Women at sea are essential for maritime security


The William J. Perry Center for Hemispheric Defense Studies held a recent Maritime Security and Gender Integration Workshop that emphasized, in the words of Dr. Veronica De Allende of the Center for Naval Analyses, an important truth: “No nation can afford to ignore half of its population.”

The September 8-9 online dialogue was held in conjunction with U.S. Northern Command and U.S. Southern Command. Both commands incorporate the principles of women, peace and security (WPS) into their strategies and operations. The workshop focused on WPS, which emphasizes the importance of female participation and decision-making in peace and security. It included participants from 15 nations as well as global maritime experts.

“Women, peace, security is about combat readiness,” Adm. Craig S. Faller, commander of U.S. Southern Command, said in opening remarks. “The strength of our society must be reflected in our security forces.”

The speakers emphasized that the role of women is inseparable from maritime issues. They outlined the challenges women face in serving in the navies of U.S. regional partners and in the global shipping industry — from child care to career opportunities to gender discrimination.

“The sea has been regarded as a place for men to work for a long time and has created a lot of stereotypes,” said Dr. Momoko Kitada of the World Maritime University. Through the two days of panels and presentations, the participants heard:

  • Women make up only 2% of seafarers in the maritime industry but 70% of trafficking victims, including those trafficked at sea.
  • Women now make up 15% of the U.S. Coast Guard and 20% of the U.S. Navy.
  • One of the major hurdles facing the Navy is holding on to female enlisted personnel and officers. “The biggest challenge will be retention,” De Allende said. “There need to be policies in place to make sure that women are supported.” One area of need is maternity leave, she said. British Royal Navy Cmdr. Andrew Cheal said that retention is also an issue in his service: “We finally have our first female two-star officer,” he said, “which is long overdue.”
  • Panelists stressed that what once was referred to as a “macho culture” is becoming a thing of the past. “Today, this culture is changing in the Navy, especially among the youngest people,” Chilean Navy Capt. Guillermo Ceballos said. “Our main goal today is trying to incorporate women everywhere, and we are taking our time doing this. We want … to avoid mistakes.” (Pictured: Women play key roles on the USS Blue Ridge, which patrols the Indo-Pacific region and is part of the U.S. Navy’s largest forward-deployed fleet.)

    Not all are taking such a measured approach.

Dr. Cleopatra Doumbia-Henry, president of World Maritime University, said that attitudinal issues are barriers for women — they may not be viewed as being as fit to do physical labor as men, for example. Henry noted that of the 2% of women in seafaring careers, 98% work in the cruise ship industry. She also mentioned health and safety issues, pointing out that providing separate shipboard berths and bathrooms would result in more women seeking careers at sea.

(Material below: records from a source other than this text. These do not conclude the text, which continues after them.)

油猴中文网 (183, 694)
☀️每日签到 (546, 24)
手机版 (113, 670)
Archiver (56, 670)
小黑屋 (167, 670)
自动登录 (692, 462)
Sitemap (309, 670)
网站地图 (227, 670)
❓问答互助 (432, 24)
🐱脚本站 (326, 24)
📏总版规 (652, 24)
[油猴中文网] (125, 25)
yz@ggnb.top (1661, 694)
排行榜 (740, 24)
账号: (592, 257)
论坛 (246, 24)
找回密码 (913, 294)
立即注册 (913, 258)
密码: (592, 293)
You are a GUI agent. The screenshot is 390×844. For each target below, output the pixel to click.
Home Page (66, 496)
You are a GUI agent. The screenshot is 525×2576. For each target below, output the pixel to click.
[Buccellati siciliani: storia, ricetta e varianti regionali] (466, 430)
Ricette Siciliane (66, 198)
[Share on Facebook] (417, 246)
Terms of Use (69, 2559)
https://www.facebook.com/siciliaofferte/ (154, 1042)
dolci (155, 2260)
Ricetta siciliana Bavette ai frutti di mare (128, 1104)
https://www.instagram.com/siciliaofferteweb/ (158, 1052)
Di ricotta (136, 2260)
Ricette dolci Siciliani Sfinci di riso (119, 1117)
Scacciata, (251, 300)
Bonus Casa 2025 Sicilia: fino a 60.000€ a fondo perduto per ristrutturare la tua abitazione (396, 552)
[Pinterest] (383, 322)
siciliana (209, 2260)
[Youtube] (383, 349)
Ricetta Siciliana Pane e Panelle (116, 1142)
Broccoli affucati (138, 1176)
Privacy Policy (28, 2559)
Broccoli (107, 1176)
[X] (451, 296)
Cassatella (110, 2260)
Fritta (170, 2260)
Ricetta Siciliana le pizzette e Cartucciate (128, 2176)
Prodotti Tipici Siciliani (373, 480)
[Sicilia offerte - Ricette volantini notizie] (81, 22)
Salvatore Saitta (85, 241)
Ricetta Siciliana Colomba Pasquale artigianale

Marina Colby of the U.S. Department of Labor emphasized that even though women may be rare as seafarers, the abuses they face at sea are all too common. “The right of freedom and association, forced labor, rights to acceptable conditions and work are just some of the issues women face as seafarers,” she said. “Illegal, unregulated fishing is seen as a driver for forced labor in the industry.” Then there are issues of migration and human trafficking.

The challenges, panelists said, can only be met by increasing the representation of women — from military service to serving in maritime law enforcement to crewing commercial vessels.

As Thora Gardiner, human resource officer for the Royal Bahamas Defence Force, said: “The world was created for men, but that shouldn’t stop us from doing what we want to do.”